Review of Inventing Japan, Ian Buruma, Part II
Little more than a year after that [1930], Prime Minister Inukai Tsuyoshi, who was trying desperately to keep radical Army and Navy factions from going to war with China, was murdered by a group of naval officers, called the Blood Pledge Society, in an attempted coup d'état. Two business leaders were killed as well, while other fanatics were bombing such symbols of right-wing hate as Inukai's party offices and the Bank of Japan. By then, the experiment with party government was over. Manchuria had been turned into a puppet state. And the war in China was only just beginning. (Page 76)

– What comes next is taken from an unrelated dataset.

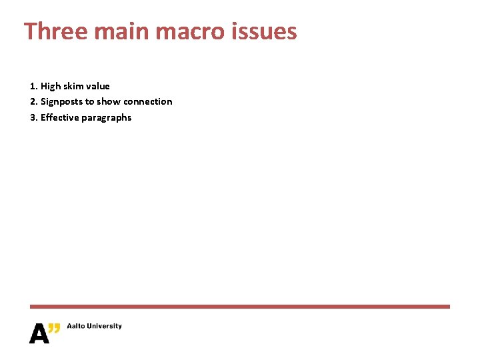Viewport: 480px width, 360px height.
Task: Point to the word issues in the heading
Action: click(x=267, y=31)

I quote this in passing because I'm often frustrated by patriotic morons on Internet forums who blame Japan for invading China. Given that Japan is not a person, but instead a block of real estate or a social collective or what have you, 'Japan' cannot be blamed for invading 'China'. Various individuals in Japan orchestrated various actions against various individuals or the collective masses in China. Call it an invasion if you want, but at least don't clog up the conversation by blaming an entity that lacks the ability to make choices and thus can't be blamed, i.e. 'Japan.' You might as well blame clouds for raining or ants for the architecture of their ant hills.
Kita's family background was neither xenophobic nor particularly romantic.... from an early age, Kita was seized by the ideal of absolute individual freedom. But the question of people's rights was too tame for him. In fact, he wasn't interested in peaceful politics at all. He was after absolutes and violent acts of will. As it did many Japanese idealists of his age, individualism confused him. (Page 77-78)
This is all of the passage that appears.